## About this exercise
Among the lines below, restate word for word only those from the line with "Task: Click the 各地震度級 section heading" through the line with "Click the Lecce club crest icon", with both end lines kept.

## Data supplied
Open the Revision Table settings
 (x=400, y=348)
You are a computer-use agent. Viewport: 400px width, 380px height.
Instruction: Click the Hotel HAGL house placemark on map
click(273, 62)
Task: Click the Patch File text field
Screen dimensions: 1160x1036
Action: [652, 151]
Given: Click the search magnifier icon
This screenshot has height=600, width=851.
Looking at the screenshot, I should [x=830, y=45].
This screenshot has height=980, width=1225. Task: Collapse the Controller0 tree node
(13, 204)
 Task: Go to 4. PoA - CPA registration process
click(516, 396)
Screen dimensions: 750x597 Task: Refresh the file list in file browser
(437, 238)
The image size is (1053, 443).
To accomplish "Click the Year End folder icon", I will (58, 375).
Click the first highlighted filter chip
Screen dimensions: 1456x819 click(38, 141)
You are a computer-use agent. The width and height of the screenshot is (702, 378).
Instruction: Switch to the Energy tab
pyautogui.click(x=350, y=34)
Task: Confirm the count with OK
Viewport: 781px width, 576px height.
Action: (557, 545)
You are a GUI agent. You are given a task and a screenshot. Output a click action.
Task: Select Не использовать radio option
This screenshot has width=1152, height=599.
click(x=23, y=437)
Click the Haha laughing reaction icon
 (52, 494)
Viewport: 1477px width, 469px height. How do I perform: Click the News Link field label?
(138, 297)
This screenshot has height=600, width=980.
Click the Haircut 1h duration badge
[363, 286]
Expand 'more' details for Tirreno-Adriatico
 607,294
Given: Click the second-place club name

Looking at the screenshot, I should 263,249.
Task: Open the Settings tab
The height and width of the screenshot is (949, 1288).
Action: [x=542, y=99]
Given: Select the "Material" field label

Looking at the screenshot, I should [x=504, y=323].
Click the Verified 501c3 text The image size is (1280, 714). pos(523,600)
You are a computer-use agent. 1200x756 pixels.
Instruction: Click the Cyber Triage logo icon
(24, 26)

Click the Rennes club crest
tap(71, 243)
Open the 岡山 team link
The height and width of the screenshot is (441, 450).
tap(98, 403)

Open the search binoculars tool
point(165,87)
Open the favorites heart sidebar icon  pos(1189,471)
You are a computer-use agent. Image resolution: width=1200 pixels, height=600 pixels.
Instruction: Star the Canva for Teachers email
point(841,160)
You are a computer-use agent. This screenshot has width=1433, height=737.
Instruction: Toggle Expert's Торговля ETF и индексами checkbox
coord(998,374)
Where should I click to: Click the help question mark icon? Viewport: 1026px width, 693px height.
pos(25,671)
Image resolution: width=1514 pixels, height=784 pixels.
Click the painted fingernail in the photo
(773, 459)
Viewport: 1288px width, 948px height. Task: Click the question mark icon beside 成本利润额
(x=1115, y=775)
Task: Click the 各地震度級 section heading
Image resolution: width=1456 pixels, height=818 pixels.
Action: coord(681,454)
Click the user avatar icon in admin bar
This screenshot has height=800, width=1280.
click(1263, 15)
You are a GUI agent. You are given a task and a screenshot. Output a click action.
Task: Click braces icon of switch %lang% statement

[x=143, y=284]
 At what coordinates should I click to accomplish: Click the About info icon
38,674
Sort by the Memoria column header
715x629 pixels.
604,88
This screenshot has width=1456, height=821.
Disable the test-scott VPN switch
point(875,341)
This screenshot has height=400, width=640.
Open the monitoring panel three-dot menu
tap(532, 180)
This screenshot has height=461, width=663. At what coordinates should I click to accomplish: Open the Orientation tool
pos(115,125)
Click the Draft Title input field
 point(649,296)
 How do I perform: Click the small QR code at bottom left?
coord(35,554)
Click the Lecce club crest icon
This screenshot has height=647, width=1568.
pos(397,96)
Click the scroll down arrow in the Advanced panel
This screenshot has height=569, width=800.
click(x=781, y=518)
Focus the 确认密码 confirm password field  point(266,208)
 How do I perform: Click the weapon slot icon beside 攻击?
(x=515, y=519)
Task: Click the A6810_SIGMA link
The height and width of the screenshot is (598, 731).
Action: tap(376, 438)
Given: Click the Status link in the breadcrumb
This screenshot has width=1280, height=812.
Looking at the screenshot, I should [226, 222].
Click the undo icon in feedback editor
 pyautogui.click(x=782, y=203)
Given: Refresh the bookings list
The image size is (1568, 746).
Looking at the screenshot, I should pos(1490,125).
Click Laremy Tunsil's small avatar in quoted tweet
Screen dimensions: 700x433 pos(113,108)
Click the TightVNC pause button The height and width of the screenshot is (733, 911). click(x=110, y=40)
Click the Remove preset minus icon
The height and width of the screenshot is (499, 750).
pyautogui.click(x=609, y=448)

## Response to the task
Task: Click the 各地震度級 section heading
Image resolution: width=1456 pixels, height=818 pixels.
Action: coord(681,454)
Click the user avatar icon in admin bar
This screenshot has height=800, width=1280.
click(1263, 15)
You are a GUI agent. You are given a task and a screenshot. Output a click action.
Task: Click braces icon of switch %lang% statement

[x=143, y=284]
 At what coordinates should I click to accomplish: Click the About info icon
38,674
Sort by the Memoria column header
715x629 pixels.
604,88
This screenshot has width=1456, height=821.
Disable the test-scott VPN switch
point(875,341)
This screenshot has height=400, width=640.
Open the monitoring panel three-dot menu
tap(532, 180)
This screenshot has height=461, width=663. At what coordinates should I click to accomplish: Open the Orientation tool
pos(115,125)
Click the Draft Title input field
 point(649,296)
 How do I perform: Click the small QR code at bottom left?
coord(35,554)
Click the Lecce club crest icon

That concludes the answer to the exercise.